/---
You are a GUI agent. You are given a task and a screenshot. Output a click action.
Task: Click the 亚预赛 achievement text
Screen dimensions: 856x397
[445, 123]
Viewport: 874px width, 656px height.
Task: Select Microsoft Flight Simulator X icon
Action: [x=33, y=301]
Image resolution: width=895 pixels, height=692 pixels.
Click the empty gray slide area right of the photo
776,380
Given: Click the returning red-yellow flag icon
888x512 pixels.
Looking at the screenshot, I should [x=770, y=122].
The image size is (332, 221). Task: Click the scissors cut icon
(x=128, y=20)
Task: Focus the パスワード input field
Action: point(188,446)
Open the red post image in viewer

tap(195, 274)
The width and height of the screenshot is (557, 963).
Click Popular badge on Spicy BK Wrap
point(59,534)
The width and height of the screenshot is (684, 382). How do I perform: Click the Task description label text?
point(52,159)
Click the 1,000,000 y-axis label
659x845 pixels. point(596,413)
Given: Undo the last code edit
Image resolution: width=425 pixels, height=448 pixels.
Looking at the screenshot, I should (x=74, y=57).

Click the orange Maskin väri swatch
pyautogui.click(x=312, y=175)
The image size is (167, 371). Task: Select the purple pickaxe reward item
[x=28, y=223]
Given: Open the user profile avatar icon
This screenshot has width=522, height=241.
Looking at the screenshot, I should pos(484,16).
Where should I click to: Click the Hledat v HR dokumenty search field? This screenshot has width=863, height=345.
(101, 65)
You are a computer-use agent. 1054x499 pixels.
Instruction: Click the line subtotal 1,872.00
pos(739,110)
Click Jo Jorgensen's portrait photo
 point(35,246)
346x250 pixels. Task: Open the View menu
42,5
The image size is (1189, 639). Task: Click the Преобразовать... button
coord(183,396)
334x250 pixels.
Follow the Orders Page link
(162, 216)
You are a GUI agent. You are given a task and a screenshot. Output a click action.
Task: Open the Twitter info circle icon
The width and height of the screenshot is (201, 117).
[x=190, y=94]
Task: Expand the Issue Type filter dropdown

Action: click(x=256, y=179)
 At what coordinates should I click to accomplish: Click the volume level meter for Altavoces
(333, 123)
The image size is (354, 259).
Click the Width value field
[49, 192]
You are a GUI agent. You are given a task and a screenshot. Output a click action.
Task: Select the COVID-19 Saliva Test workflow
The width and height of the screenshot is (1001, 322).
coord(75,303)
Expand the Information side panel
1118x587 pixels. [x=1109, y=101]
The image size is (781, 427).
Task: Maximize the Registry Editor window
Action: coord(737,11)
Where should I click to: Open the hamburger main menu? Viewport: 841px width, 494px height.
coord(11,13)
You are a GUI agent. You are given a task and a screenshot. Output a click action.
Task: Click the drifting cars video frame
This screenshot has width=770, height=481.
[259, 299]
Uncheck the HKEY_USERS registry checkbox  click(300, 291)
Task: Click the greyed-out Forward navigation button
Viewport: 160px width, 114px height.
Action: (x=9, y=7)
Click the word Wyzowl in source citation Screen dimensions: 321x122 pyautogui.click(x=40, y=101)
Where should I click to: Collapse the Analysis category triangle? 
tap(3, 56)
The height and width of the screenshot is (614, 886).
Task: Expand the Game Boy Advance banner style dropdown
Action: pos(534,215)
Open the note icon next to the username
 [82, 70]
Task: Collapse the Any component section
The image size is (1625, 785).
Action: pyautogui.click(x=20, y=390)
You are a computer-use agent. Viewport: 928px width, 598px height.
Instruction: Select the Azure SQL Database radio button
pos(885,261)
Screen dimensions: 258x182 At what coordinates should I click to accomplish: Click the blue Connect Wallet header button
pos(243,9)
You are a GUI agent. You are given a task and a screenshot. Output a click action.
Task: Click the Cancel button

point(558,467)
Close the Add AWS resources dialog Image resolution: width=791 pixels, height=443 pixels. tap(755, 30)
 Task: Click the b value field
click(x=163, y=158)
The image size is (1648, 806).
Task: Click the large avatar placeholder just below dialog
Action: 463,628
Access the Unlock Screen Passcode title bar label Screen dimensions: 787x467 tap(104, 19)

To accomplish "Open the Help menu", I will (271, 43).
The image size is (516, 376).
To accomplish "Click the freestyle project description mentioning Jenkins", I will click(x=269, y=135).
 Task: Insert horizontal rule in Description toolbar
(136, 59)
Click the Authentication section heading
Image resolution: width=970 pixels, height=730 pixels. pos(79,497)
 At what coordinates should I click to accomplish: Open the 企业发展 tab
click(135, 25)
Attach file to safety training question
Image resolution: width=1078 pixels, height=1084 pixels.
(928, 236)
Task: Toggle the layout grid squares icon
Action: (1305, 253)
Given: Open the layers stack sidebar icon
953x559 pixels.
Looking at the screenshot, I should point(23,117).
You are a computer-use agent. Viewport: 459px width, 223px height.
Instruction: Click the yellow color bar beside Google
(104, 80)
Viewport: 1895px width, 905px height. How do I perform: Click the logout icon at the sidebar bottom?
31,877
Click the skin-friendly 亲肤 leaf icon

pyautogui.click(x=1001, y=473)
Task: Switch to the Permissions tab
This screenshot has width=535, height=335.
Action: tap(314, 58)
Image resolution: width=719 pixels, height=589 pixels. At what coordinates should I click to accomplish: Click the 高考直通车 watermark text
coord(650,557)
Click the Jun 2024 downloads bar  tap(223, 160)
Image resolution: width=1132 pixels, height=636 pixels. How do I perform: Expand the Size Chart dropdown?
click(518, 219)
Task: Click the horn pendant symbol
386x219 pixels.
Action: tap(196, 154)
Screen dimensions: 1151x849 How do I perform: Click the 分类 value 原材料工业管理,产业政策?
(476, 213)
\---
■ Your task ■
Output each record exactly as it appears in the listing.

■ Task solution ■
You are a GUI agent. You are given a task and a screenshot. Output a click action.
Task: Click the 亚预赛 achievement text
Screen dimensions: 856x397
[445, 123]
Viewport: 874px width, 656px height.
Task: Select Microsoft Flight Simulator X icon
Action: [x=33, y=301]
Image resolution: width=895 pixels, height=692 pixels.
Click the empty gray slide area right of the photo
776,380
Given: Click the returning red-yellow flag icon
888x512 pixels.
Looking at the screenshot, I should [x=770, y=122].
The image size is (332, 221). Task: Click the scissors cut icon
(x=128, y=20)
Task: Focus the パスワード input field
Action: point(188,446)
Open the red post image in viewer

tap(195, 274)
The width and height of the screenshot is (557, 963).
Click Popular badge on Spicy BK Wrap
point(59,534)
The width and height of the screenshot is (684, 382). How do I perform: Click the Task description label text?
point(52,159)
Click the 1,000,000 y-axis label
659x845 pixels. point(596,413)
Given: Undo the last code edit
Image resolution: width=425 pixels, height=448 pixels.
Looking at the screenshot, I should (x=74, y=57).

Click the orange Maskin väri swatch
pyautogui.click(x=312, y=175)
The image size is (167, 371). Task: Select the purple pickaxe reward item
[x=28, y=223]
Given: Open the user profile avatar icon
This screenshot has width=522, height=241.
Looking at the screenshot, I should pos(484,16).
Where should I click to: Click the Hledat v HR dokumenty search field? This screenshot has width=863, height=345.
(101, 65)
You are a computer-use agent. 1054x499 pixels.
Instruction: Click the line subtotal 1,872.00
pos(739,110)
Click Jo Jorgensen's portrait photo
 point(35,246)
346x250 pixels. Task: Open the View menu
42,5
The image size is (1189, 639). Task: Click the Преобразовать... button
coord(183,396)
334x250 pixels.
Follow the Orders Page link
(162, 216)
You are a GUI agent. You are given a task and a screenshot. Output a click action.
Task: Open the Twitter info circle icon
The width and height of the screenshot is (201, 117).
[x=190, y=94]
Task: Expand the Issue Type filter dropdown

Action: click(x=256, y=179)
 At what coordinates should I click to accomplish: Click the volume level meter for Altavoces
(333, 123)
The image size is (354, 259).
Click the Width value field
[49, 192]
You are a GUI agent. You are given a task and a screenshot. Output a click action.
Task: Select the COVID-19 Saliva Test workflow
The width and height of the screenshot is (1001, 322).
coord(75,303)
Expand the Information side panel
1118x587 pixels. [x=1109, y=101]
The image size is (781, 427).
Task: Maximize the Registry Editor window
Action: coord(737,11)
Where should I click to: Open the hamburger main menu? Viewport: 841px width, 494px height.
coord(11,13)
You are a GUI agent. You are given a task and a screenshot. Output a click action.
Task: Click the drifting cars video frame
This screenshot has width=770, height=481.
[259, 299]
Uncheck the HKEY_USERS registry checkbox  click(300, 291)
Task: Click the greyed-out Forward navigation button
Viewport: 160px width, 114px height.
Action: (x=9, y=7)
Click the word Wyzowl in source citation Screen dimensions: 321x122 pyautogui.click(x=40, y=101)
Where should I click to: Collapse the Analysis category triangle? 
tap(3, 56)
The height and width of the screenshot is (614, 886).
Task: Expand the Game Boy Advance banner style dropdown
Action: pos(534,215)
Open the note icon next to the username
 [82, 70]
Task: Collapse the Any component section
The image size is (1625, 785).
Action: pyautogui.click(x=20, y=390)
You are a computer-use agent. Viewport: 928px width, 598px height.
Instruction: Select the Azure SQL Database radio button
pos(885,261)
Screen dimensions: 258x182 At what coordinates should I click to accomplish: Click the blue Connect Wallet header button
pos(243,9)
You are a GUI agent. You are given a task and a screenshot. Output a click action.
Task: Click the Cancel button

point(558,467)
Close the Add AWS resources dialog Image resolution: width=791 pixels, height=443 pixels. tap(755, 30)
 Task: Click the b value field
click(x=163, y=158)
The image size is (1648, 806).
Task: Click the large avatar placeholder just below dialog
Action: 463,628
Access the Unlock Screen Passcode title bar label Screen dimensions: 787x467 tap(104, 19)

To accomplish "Open the Help menu", I will (271, 43).
The image size is (516, 376).
To accomplish "Click the freestyle project description mentioning Jenkins", I will click(x=269, y=135).
 Task: Insert horizontal rule in Description toolbar
(136, 59)
Click the Authentication section heading
Image resolution: width=970 pixels, height=730 pixels. pos(79,497)
 At what coordinates should I click to accomplish: Open the 企业发展 tab
click(135, 25)
Attach file to safety training question
Image resolution: width=1078 pixels, height=1084 pixels.
(928, 236)
Task: Toggle the layout grid squares icon
Action: (1305, 253)
Given: Open the layers stack sidebar icon
953x559 pixels.
Looking at the screenshot, I should point(23,117).
You are a computer-use agent. Viewport: 459px width, 223px height.
Instruction: Click the yellow color bar beside Google
(104, 80)
Viewport: 1895px width, 905px height. How do I perform: Click the logout icon at the sidebar bottom?
31,877
Click the skin-friendly 亲肤 leaf icon

pyautogui.click(x=1001, y=473)
Task: Switch to the Permissions tab
This screenshot has width=535, height=335.
Action: tap(314, 58)
Image resolution: width=719 pixels, height=589 pixels. At what coordinates should I click to accomplish: Click the 高考直通车 watermark text
coord(650,557)
Click the Jun 2024 downloads bar  tap(223, 160)
Image resolution: width=1132 pixels, height=636 pixels. How do I perform: Expand the Size Chart dropdown?
click(518, 219)
Task: Click the horn pendant symbol
386x219 pixels.
Action: tap(196, 154)
Screen dimensions: 1151x849 How do I perform: Click the 分类 value 原材料工业管理,产业政策?
(476, 213)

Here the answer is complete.